Again, I don’t feel that you should change who you are at all. Just understand that its normal for a person to put themselves first – its self-preservation. Now its not right for other people to take you for granted and you have to put your foot down to prevent it from continuing. The very same people who taught you to be selfless are themselves very selfish – and will guilt you into letting them get what they want if you let them. Think about it like this too — people only call you selfish when you won’t give them something that they want, whether its time, attention, money or advice.


The best way to honor, serve and treat others well is to ensure that you’re happy, have enough resources to treat yourself well, and that you’re prosperous and reaching your own goals.
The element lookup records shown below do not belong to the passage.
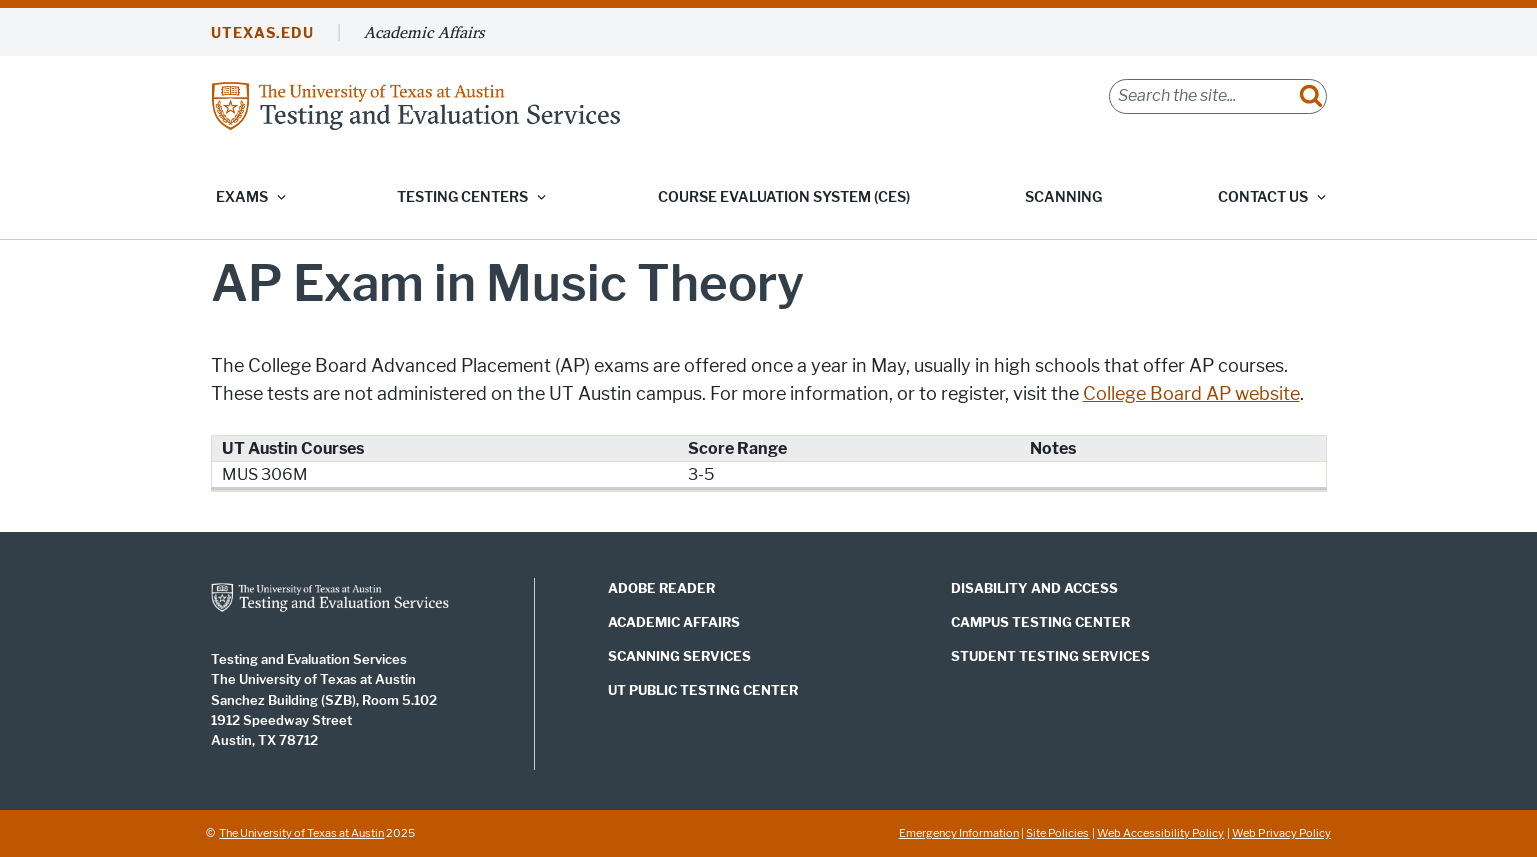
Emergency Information (959, 833)
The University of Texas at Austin (301, 833)
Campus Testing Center (1040, 622)
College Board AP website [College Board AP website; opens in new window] (1191, 394)
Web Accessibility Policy (1160, 833)
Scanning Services (679, 656)
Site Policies (1057, 833)
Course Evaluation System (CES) (784, 197)
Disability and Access (1034, 588)
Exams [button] (242, 197)
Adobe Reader (661, 588)
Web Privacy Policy (1281, 833)
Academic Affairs (424, 32)
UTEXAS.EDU (262, 33)
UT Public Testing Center (703, 690)
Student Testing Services (1050, 656)
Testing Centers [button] (462, 197)
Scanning (1063, 197)
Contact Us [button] (1263, 197)
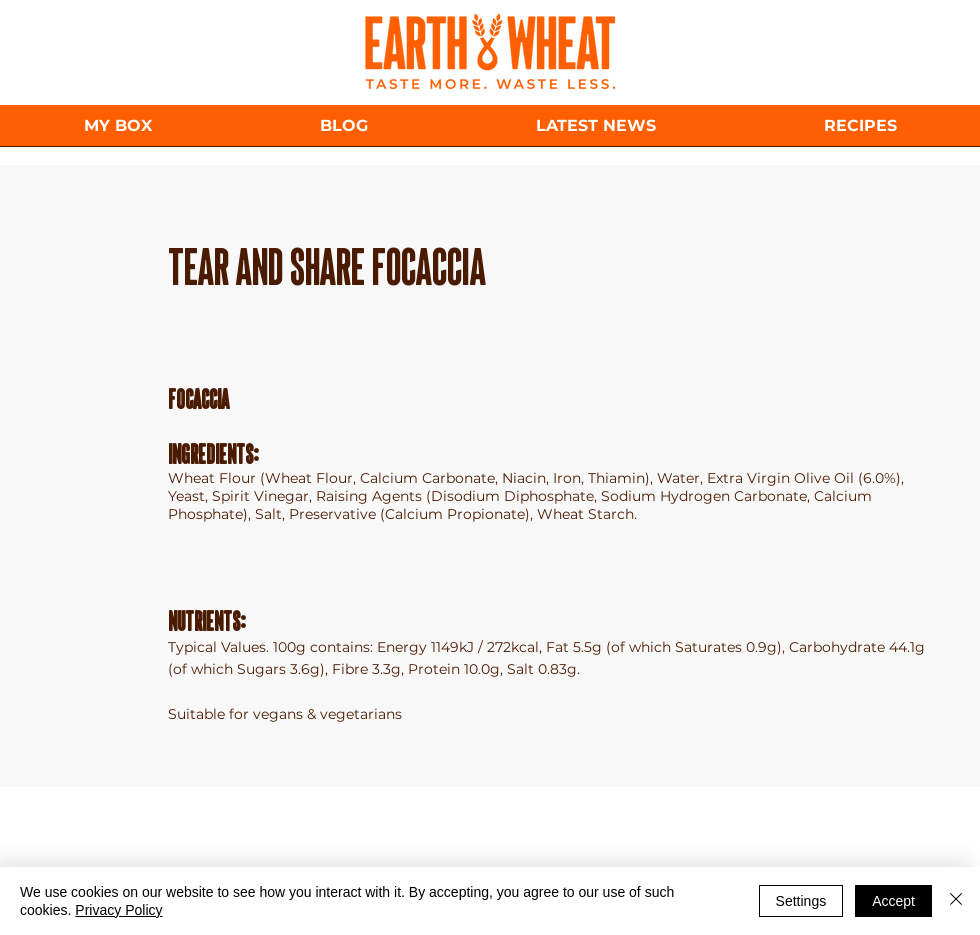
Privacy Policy (118, 910)
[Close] (956, 901)
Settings (801, 901)
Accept (893, 901)
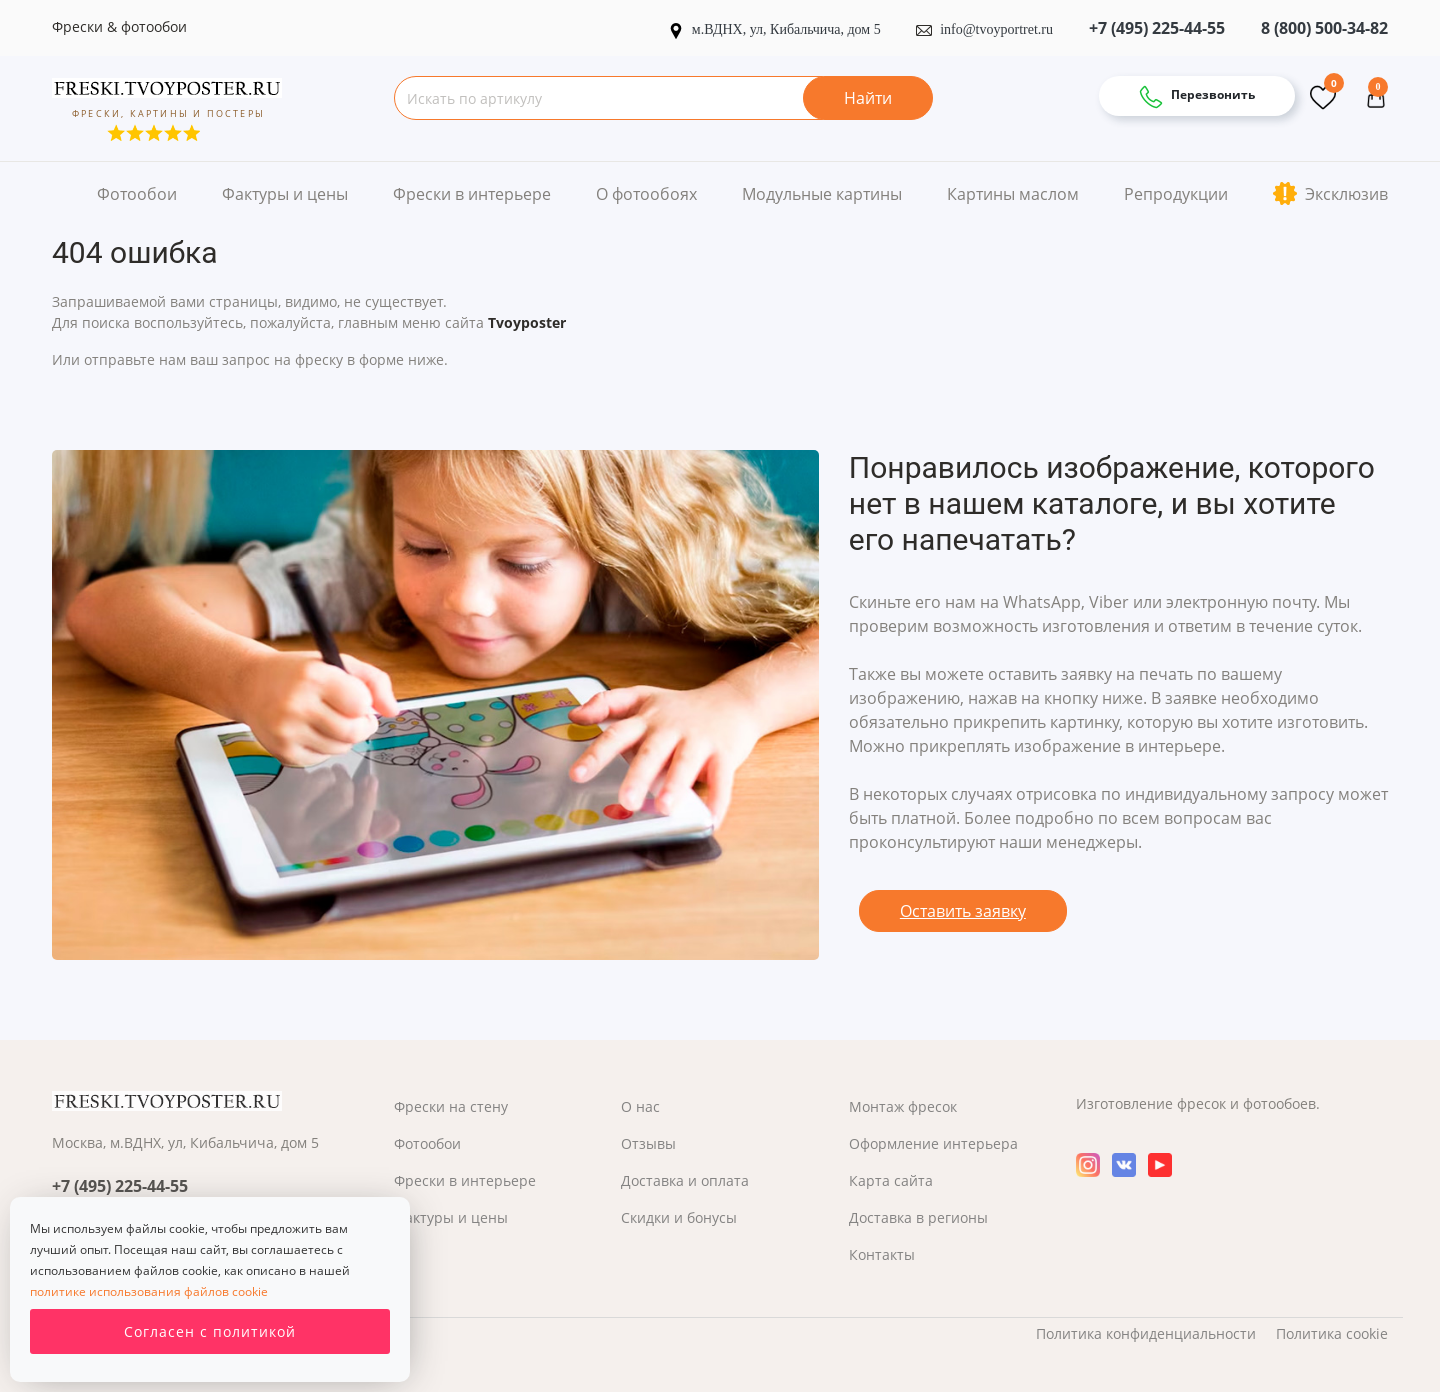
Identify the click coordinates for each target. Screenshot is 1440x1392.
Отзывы (648, 1143)
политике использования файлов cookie (149, 1291)
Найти (868, 98)
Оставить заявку (963, 911)
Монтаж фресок (903, 1106)
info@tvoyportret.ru (984, 29)
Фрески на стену (451, 1106)
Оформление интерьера (933, 1143)
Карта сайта (891, 1180)
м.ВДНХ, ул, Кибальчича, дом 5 (776, 29)
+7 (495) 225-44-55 (1157, 28)
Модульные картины (822, 194)
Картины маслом (1013, 194)
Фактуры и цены (285, 194)
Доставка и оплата (685, 1180)
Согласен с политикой (210, 1331)
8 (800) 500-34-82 (1324, 28)
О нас (640, 1106)
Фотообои (137, 194)
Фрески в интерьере (472, 194)
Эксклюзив (1330, 193)
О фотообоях (646, 194)
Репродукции (1176, 194)
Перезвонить (1197, 97)
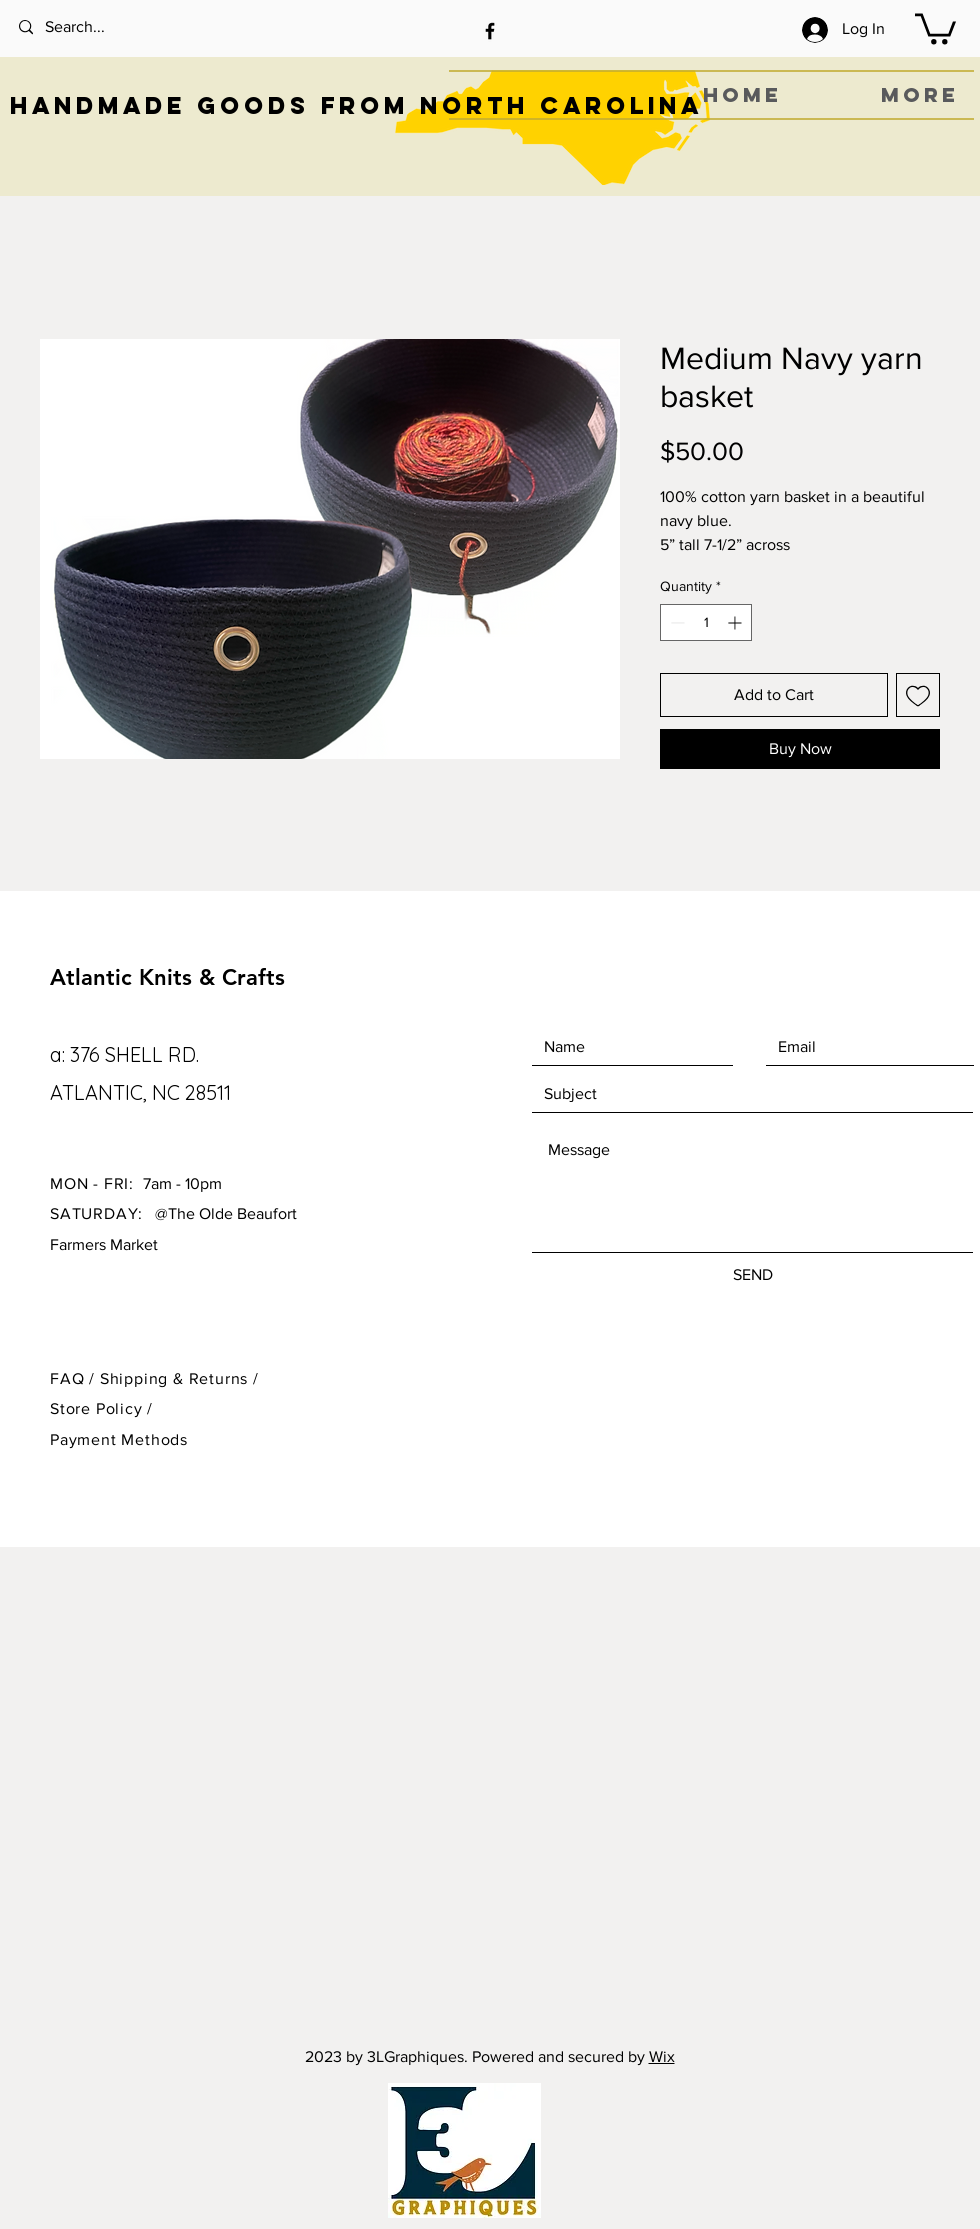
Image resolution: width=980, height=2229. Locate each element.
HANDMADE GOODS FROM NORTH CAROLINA (356, 105)
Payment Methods (119, 1439)
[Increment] (736, 622)
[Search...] (100, 27)
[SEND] (752, 1275)
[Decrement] (675, 622)
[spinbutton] (706, 622)
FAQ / (75, 1378)
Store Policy (98, 1408)
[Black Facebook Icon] (490, 31)
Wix (662, 2056)
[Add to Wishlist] (918, 695)
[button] (935, 27)
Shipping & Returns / (179, 1378)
When your well is full, its much easier to give from that overflow to others.


LT Garcia says:


I would even take it a step further and say that there is a weird dynamic that occurs with people who pride themselves on just how over-the-top nice they are all the time to everyone that is really downright passive aggressive. These people are really not being nice for altruistic reasons, though usually they have convinced themselves that they are. They are being nice because they expect everyone to admire them for how nice they are and to get something in return for their niceness. When no one admires them or gives anything back to them, they become bitter, resentful little people who wallow in their victimhood. 


Basically the whole niceness thing ends up being a ball and chain for them and everyone around them. True compassion, forgiveness and giving comes from the heart and is given toward the truly deserving. I try to be cordial to all unless they give me a reason not to be, but that is different than being gratuitously ‘nice’. If someone proves they have integrity to me, I will go out of my way for them if I feel they would do the same for me. That’s not selfish, it’s how to fill your life with decent people and become a decent person yourself. And ‘niceness’ has nothing to do with it. Putting everyone else before yourself and expecting a positive outcome is just plain stupid. Pick those worthy of your efforts carefully, it’s fine to be polite to others, but never be afraid to not answer the phone, not agree to rescue the person in a bind due to their own stupidity, or remember that the word ‘No’ in and of itself is a complete sentence.